The transition from symmetrical to asymmetrical tail observed in zebrafish development recapitulates a major evolutionary transition. The ancestral tail fin was protocercal, i.e. symmetrical and continuous with the dorsal and ventral fin folds, as is still the case in the zebrafish embryo (Fig. 1). In most extant fishes, however, the tail has become heterocercal, that is, the tail is bent towards its dorsal ridge, and the caudal fin extends form its ventral side, as is particularly obvious in sharks. As a final twist, most ray-finned fishes develop a homocercal tail, which appears symmetrical although it is intrinsically asymmetrical (Fig. 5G; Fig. 7A).
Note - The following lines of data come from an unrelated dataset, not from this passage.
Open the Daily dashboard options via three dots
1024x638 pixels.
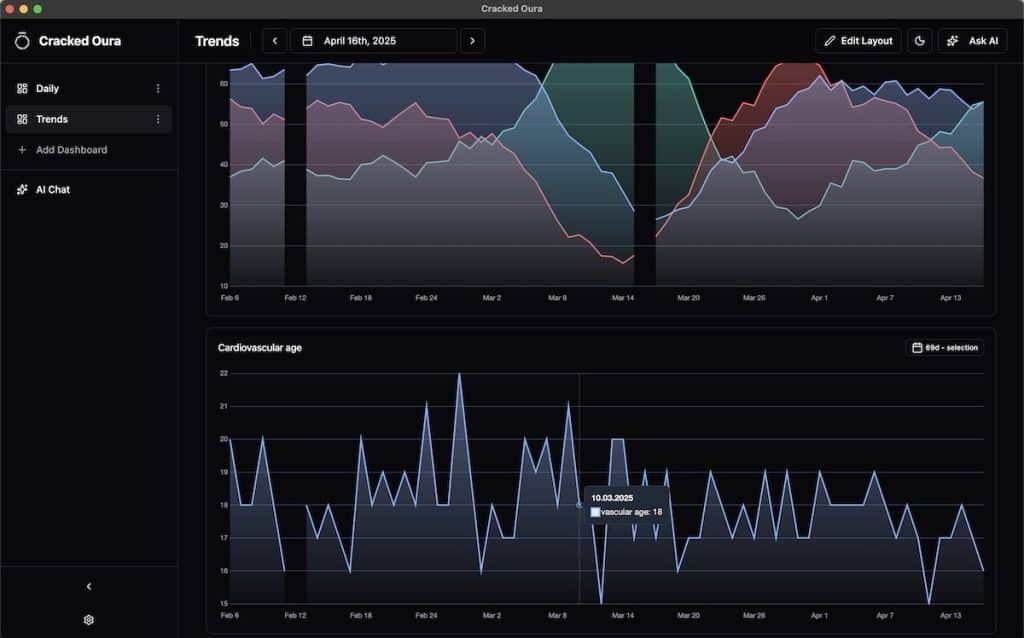point(158,88)
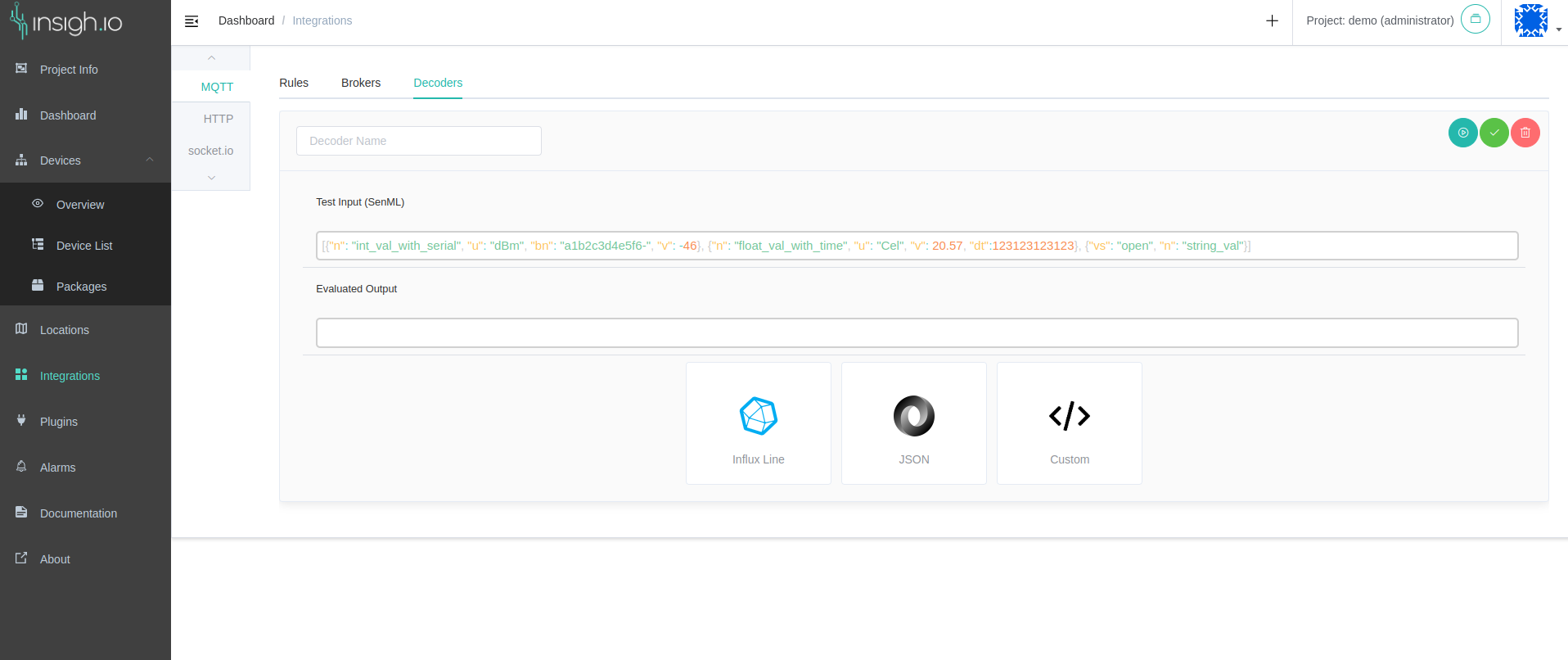
Task: Open the Alarms section in the sidebar
Action: [58, 467]
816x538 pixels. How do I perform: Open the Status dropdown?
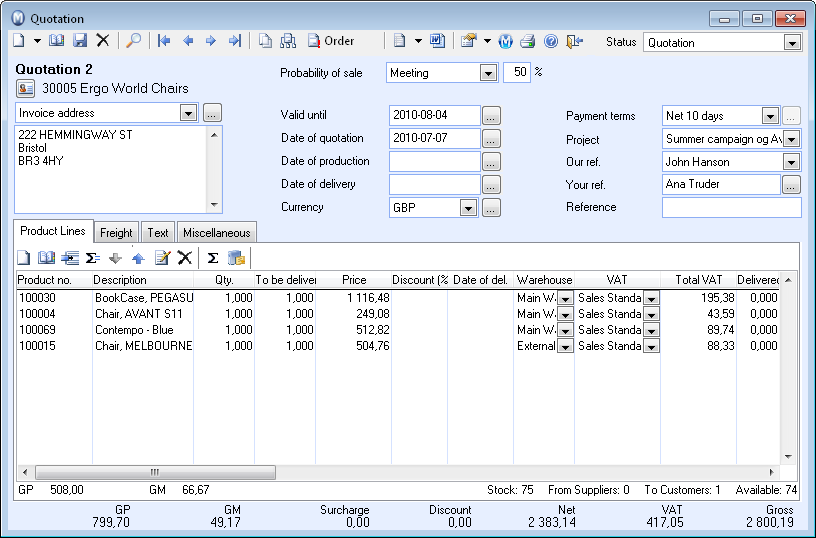792,43
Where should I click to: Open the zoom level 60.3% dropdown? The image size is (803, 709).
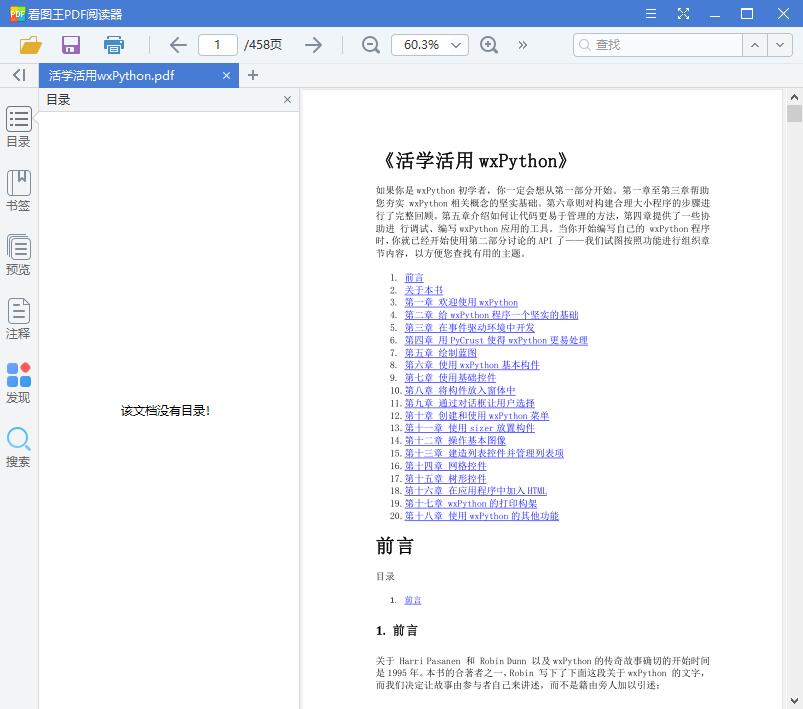(x=430, y=45)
It is known that terminal axis bending also takes place during the formation of the tetrapod limbs (Fig. 7B) (Duboule 1994; Coates and Cohn, 1998), such that the digits derive from the posterior edge of the limb tip. This similarity between limbs and tail could be fortuitous. Our results show, however, that axis bending pervades all aspects of tail development in present-day fishes (even those that have a seemingly symmetrical tail fin). We propose, therefore, that terminal axis bending became intimately associated with the terminal Hox genes before the appearance of the tetrapod lineage. When the Hox system was exploited to specify proximodistal identities in the tetrapod limbs (but not in the paired appendages of fish or arthropods), terminal axis bending may have been imposed upon limb development as a consequence of this recruitment.

I am indebted to Alain Ghysen for support throughout this project and for giving a (left) hand for the micrographs, and I thank him and Michel Vervoort for comments on the manuscript. The work reported in this paper was carried out without institutional support.